AIM OF THE TASK =>
Give again the line that contains "RIVAROLO CANAVESE - A" and every line after it to the end of the records. Keep them exactly as they are and add nothing.

*** Opening RECORDS SHOWN ***

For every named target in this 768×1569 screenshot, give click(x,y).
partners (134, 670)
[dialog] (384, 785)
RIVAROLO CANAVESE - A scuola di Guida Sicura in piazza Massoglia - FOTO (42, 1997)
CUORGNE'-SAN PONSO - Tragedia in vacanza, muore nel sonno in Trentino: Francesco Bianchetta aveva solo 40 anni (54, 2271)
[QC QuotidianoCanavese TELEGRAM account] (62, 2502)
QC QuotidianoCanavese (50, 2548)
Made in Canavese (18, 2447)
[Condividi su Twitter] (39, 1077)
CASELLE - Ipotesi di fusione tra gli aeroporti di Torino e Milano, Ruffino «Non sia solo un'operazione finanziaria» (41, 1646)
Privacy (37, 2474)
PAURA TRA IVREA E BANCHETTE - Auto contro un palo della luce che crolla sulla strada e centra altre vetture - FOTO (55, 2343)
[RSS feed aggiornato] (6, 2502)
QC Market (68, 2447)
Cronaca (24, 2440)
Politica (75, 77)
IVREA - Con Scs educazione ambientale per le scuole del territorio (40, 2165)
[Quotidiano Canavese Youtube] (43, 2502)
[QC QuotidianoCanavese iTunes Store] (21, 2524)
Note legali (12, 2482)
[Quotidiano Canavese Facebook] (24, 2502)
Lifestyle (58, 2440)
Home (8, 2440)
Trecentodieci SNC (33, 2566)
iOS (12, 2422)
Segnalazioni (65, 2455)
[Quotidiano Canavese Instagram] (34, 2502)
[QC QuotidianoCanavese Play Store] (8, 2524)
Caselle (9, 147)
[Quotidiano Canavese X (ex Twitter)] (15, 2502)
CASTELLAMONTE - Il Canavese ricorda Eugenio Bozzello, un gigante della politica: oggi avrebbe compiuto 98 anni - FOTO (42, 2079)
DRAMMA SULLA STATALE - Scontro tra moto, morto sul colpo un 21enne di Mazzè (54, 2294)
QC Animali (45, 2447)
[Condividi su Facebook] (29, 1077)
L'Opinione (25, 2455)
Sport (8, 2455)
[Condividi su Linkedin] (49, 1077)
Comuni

*** Closing RECORDS SHOWN ***

OUTPUT OF THE EXERCISE =>
RIVAROLO CANAVESE - A scuola di Guida Sicura in piazza Massoglia - FOTO (42, 1997)
CUORGNE'-SAN PONSO - Tragedia in vacanza, muore nel sonno in Trentino: Francesco Bianchetta aveva solo 40 anni (54, 2271)
[QC QuotidianoCanavese TELEGRAM account] (62, 2502)
QC QuotidianoCanavese (50, 2548)
Made in Canavese (18, 2447)
[Condividi su Twitter] (39, 1077)
CASELLE - Ipotesi di fusione tra gli aeroporti di Torino e Milano, Ruffino «Non sia solo un'operazione finanziaria» (41, 1646)
Privacy (37, 2474)
PAURA TRA IVREA E BANCHETTE - Auto contro un palo della luce che crolla sulla strada e centra altre vetture - FOTO (55, 2343)
[RSS feed aggiornato] (6, 2502)
QC Market (68, 2447)
Cronaca (24, 2440)
Politica (75, 77)
IVREA - Con Scs educazione ambientale per le scuole del territorio (40, 2165)
[Quotidiano Canavese Youtube] (43, 2502)
[QC QuotidianoCanavese iTunes Store] (21, 2524)
Note legali (12, 2482)
[Quotidiano Canavese Facebook] (24, 2502)
Lifestyle (58, 2440)
Home (8, 2440)
Trecentodieci SNC (33, 2566)
iOS (12, 2422)
Segnalazioni (65, 2455)
[Quotidiano Canavese Instagram] (34, 2502)
[QC QuotidianoCanavese Play Store] (8, 2524)
Caselle (9, 147)
[Quotidiano Canavese X (ex Twitter)] (15, 2502)
CASTELLAMONTE - Il Canavese ricorda Eugenio Bozzello, un gigante della politica: oggi avrebbe compiuto 98 anni - FOTO (42, 2079)
DRAMMA SULLA STATALE - Scontro tra moto, morto sul colpo un 21enne di Mazzè (54, 2294)
QC Animali (45, 2447)
[Condividi su Facebook] (29, 1077)
L'Opinione (25, 2455)
Sport (8, 2455)
[Condividi su Linkedin] (49, 1077)
Comuni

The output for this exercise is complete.